El libro es en su conjunto un titánico
esfuerzo de reapropiación con una técnica particular. Llama la atención que, siendo
una meditación de la identidad, hecha de preguntas, haya una ausencia de
nombres propios, del padre, madre, hermanas, cuñados y de su “entonces
esposa”. Hay como un pixelado de esas imágenes familiares, tampoco apreciamos mucha
definición en las analógicas de los viajes que se reproducen en el libro. Pero,
si en lo que llaman ahora “la nueva estética”, es la ficción la que pixela lo
real, es aquí la vida la auténtica ficción (más fuerte incluso que ella) la que
construye en los detalles esa historia verdadera. Nombrar es apropiarse, pero
en esta reapropiación se borra ese nombre propio, se renuncia a la posesión en
favor de la mirada diferente. Aquí la ha descrito Agustín como la del
“entomólogo” que intentara ver, desde fuera, a un “ovni”, su padre. No ha
debido ser fácil esa mirada hacia un padre que define como “moderno”, amante
del progreso y enemigo de las novelas, pero coleccionista de los éxitos de su
hijo. Y este solo al final de su vida se percata de lo que tenían en común: “me
resulta extraño”. Volvemos así al resto
de las tres palabras.

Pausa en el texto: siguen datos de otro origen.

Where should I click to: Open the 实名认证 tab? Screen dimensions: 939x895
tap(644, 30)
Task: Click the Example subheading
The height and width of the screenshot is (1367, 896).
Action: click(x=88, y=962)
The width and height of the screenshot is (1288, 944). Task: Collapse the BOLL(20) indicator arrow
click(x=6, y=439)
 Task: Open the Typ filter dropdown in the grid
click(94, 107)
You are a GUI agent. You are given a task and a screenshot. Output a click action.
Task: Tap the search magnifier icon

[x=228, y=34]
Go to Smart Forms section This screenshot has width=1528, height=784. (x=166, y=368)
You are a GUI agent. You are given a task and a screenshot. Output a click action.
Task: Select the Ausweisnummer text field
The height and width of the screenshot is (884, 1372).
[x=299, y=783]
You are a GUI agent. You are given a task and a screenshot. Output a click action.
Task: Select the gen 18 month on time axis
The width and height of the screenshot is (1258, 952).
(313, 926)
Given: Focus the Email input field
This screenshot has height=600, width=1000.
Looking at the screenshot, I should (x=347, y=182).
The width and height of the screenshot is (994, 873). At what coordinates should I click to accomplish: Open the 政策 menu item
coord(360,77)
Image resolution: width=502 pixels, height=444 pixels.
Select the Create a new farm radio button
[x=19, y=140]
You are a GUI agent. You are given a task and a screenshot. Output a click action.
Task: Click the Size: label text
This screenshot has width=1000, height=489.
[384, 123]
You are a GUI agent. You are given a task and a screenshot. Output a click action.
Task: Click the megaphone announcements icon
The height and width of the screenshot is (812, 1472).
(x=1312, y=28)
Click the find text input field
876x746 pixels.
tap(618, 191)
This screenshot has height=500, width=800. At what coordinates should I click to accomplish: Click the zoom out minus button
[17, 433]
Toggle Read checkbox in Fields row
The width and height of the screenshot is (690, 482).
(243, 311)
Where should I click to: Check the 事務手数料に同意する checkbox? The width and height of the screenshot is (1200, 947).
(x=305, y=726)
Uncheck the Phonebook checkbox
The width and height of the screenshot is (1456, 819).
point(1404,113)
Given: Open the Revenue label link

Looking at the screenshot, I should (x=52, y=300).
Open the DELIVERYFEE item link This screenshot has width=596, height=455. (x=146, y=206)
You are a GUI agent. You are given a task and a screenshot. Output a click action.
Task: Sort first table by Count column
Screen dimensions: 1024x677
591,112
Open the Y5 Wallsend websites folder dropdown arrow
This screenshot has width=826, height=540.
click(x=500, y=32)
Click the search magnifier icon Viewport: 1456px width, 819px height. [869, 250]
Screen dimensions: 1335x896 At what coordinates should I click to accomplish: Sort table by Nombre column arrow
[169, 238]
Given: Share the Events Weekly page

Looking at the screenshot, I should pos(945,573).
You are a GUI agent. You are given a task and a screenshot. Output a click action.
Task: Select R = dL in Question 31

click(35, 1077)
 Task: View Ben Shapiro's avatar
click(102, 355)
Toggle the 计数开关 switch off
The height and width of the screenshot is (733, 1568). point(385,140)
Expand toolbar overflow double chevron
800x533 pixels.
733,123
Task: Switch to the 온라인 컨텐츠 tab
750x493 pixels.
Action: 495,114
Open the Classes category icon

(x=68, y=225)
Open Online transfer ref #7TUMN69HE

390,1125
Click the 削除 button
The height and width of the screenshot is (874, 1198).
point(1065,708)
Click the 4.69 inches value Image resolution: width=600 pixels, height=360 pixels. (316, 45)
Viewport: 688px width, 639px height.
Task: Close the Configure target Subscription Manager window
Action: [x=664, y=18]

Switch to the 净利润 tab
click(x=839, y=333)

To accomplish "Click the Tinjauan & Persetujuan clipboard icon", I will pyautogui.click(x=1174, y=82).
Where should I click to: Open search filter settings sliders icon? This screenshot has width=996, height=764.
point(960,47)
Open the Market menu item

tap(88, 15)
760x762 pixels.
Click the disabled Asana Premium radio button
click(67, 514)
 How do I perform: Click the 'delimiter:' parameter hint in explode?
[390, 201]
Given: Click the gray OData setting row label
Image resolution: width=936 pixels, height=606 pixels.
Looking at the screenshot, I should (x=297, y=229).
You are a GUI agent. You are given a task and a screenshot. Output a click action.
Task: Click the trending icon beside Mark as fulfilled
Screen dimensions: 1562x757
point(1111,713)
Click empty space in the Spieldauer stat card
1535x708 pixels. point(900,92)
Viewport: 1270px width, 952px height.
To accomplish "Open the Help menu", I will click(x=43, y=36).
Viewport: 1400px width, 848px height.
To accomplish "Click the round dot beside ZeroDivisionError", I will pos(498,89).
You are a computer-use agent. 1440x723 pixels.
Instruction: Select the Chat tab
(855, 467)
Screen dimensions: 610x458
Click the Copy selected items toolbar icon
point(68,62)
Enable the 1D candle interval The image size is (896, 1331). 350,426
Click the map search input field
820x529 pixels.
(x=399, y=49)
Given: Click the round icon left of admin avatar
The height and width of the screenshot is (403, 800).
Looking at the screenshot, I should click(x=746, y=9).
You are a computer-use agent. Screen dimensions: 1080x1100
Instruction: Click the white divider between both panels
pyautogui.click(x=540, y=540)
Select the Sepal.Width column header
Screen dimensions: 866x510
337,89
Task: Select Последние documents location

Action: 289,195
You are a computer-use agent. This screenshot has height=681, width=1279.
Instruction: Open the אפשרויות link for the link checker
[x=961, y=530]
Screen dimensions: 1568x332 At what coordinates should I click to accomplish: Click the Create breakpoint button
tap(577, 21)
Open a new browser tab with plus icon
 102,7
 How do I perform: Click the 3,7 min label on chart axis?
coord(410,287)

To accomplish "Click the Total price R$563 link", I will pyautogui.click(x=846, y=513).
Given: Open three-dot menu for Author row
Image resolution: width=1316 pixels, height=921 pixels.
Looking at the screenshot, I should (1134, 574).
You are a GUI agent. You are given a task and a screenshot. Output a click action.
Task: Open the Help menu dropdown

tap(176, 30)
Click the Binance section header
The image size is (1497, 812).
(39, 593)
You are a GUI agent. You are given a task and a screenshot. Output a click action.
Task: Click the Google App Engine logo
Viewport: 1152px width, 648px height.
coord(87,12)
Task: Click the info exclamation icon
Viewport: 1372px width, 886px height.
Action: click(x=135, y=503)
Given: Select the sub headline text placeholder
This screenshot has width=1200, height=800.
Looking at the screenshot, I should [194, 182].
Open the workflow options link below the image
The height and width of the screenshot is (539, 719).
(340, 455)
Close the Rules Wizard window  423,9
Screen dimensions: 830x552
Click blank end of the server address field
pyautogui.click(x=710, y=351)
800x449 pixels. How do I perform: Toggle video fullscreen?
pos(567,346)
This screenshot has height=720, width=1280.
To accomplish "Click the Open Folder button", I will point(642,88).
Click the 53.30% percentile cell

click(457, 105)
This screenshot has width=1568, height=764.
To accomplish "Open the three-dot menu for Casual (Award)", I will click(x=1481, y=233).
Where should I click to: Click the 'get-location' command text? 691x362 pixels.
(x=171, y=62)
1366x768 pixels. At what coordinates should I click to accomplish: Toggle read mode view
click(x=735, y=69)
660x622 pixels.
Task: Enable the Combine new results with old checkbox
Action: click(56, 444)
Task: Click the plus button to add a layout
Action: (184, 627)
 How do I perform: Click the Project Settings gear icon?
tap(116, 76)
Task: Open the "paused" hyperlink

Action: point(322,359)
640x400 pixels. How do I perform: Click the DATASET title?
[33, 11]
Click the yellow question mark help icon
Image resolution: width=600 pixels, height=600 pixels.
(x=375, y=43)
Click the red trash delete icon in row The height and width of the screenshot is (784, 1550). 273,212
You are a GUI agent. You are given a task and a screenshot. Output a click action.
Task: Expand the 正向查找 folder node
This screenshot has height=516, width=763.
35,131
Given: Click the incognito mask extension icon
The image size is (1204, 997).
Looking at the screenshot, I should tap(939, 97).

Lo de “sentimental”, que da cuenta de toda una educación
sentimental, no cabe confundirlo con sentimentalismo, lo que no obsta para que
eche de menos la sentimentalidad en el padre cuando era niño y adolescente. Y
lo de “corpus… Hace falta el término latino para significar algo más que el
cuerpo presente”: “Habitación 405. La máquina de carne continúa realimentando a
la máquina abstracta”. En esa habitación el texto adquiere su carácter de
textus, de tejido vital.
En cierto modo, el libro es un viaje
a una particular Pompeya, a las cenizas de los muertos, “traerlas al hoy para
ver cómo construyen nuestro presente”. El cemento hecho de cenizas acaba siendo
una de las metáforas más potentes del libro; de ese singular trenzado entre
duelo y obra. Según fragua, dice Agustín, ese cemento va perdiendo calor y así
ocurre en las grietas del libro, especialmente al final. Por las grietas de la
posmodernidad cerebral, la querencia por lo conceptual, la ironía, (imagen de
portada, título del libro, viajes que se solapan y recrean, miradas de y a las
vacas/cerdos) asoman vacíos que sobrecogen, lo que dice mucho de la honestidad
del libro y lo apropiado del subtítulo. Uno de ellos es la confesión de no
haber leído hasta después de muerto la autobiografía que le regala su padre. Se
arrepiente, pero no deja de ser coherente con la tesis del libro: la vida es
más fuerte que la ficción, pero esta solo nace de la muerte. “¿Quién hay ahí?”.